● **Assignment**: Copy all of the records below verbatim.

● **Records from a dataset**:

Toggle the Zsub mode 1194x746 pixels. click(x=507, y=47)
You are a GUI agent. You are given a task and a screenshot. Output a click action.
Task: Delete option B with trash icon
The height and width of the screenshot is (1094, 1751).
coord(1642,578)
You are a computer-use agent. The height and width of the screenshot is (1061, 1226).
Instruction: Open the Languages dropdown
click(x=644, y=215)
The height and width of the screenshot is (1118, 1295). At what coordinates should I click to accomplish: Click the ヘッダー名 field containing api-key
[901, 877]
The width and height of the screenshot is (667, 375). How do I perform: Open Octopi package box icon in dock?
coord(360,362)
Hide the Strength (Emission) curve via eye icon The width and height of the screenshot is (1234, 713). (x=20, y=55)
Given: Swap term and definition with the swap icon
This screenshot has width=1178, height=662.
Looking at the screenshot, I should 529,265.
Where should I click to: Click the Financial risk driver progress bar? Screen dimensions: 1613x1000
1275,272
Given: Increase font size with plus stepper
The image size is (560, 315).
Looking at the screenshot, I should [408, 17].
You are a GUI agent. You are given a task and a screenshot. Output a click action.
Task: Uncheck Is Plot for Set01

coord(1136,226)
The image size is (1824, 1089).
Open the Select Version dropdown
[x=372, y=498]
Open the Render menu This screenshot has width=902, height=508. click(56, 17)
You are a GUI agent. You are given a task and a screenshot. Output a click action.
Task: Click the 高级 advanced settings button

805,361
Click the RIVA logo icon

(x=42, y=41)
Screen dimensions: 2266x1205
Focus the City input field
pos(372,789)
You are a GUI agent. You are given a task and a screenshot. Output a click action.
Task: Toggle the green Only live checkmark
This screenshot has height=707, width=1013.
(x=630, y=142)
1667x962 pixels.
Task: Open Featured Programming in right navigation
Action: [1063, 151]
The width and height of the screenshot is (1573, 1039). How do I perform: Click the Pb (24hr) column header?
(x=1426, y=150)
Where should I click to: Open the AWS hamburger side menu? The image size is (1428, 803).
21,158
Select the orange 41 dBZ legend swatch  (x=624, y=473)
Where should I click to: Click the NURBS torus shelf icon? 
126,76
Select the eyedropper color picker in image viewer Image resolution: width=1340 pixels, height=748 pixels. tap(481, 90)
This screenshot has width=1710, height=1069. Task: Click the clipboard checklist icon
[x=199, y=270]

● **Answer for the task**:
Toggle the Zsub mode 1194x746 pixels. click(x=507, y=47)
You are a GUI agent. You are given a task and a screenshot. Output a click action.
Task: Delete option B with trash icon
The height and width of the screenshot is (1094, 1751).
coord(1642,578)
You are a computer-use agent. The height and width of the screenshot is (1061, 1226).
Instruction: Open the Languages dropdown
click(x=644, y=215)
The height and width of the screenshot is (1118, 1295). At what coordinates should I click to accomplish: Click the ヘッダー名 field containing api-key
[901, 877]
The width and height of the screenshot is (667, 375). How do I perform: Open Octopi package box icon in dock?
coord(360,362)
Hide the Strength (Emission) curve via eye icon The width and height of the screenshot is (1234, 713). (x=20, y=55)
Given: Swap term and definition with the swap icon
This screenshot has width=1178, height=662.
Looking at the screenshot, I should 529,265.
Where should I click to: Click the Financial risk driver progress bar? Screen dimensions: 1613x1000
1275,272
Given: Increase font size with plus stepper
The image size is (560, 315).
Looking at the screenshot, I should [408, 17].
You are a GUI agent. You are given a task and a screenshot. Output a click action.
Task: Uncheck Is Plot for Set01

coord(1136,226)
The image size is (1824, 1089).
Open the Select Version dropdown
[x=372, y=498]
Open the Render menu This screenshot has width=902, height=508. click(56, 17)
You are a GUI agent. You are given a task and a screenshot. Output a click action.
Task: Click the 高级 advanced settings button

805,361
Click the RIVA logo icon

(x=42, y=41)
Screen dimensions: 2266x1205
Focus the City input field
pos(372,789)
You are a GUI agent. You are given a task and a screenshot. Output a click action.
Task: Toggle the green Only live checkmark
This screenshot has height=707, width=1013.
(x=630, y=142)
1667x962 pixels.
Task: Open Featured Programming in right navigation
Action: [1063, 151]
The width and height of the screenshot is (1573, 1039). How do I perform: Click the Pb (24hr) column header?
(x=1426, y=150)
Where should I click to: Open the AWS hamburger side menu? The image size is (1428, 803).
21,158
Select the orange 41 dBZ legend swatch  (x=624, y=473)
Where should I click to: Click the NURBS torus shelf icon? 
126,76
Select the eyedropper color picker in image viewer Image resolution: width=1340 pixels, height=748 pixels. tap(481, 90)
This screenshot has width=1710, height=1069. Task: Click the clipboard checklist icon
[x=199, y=270]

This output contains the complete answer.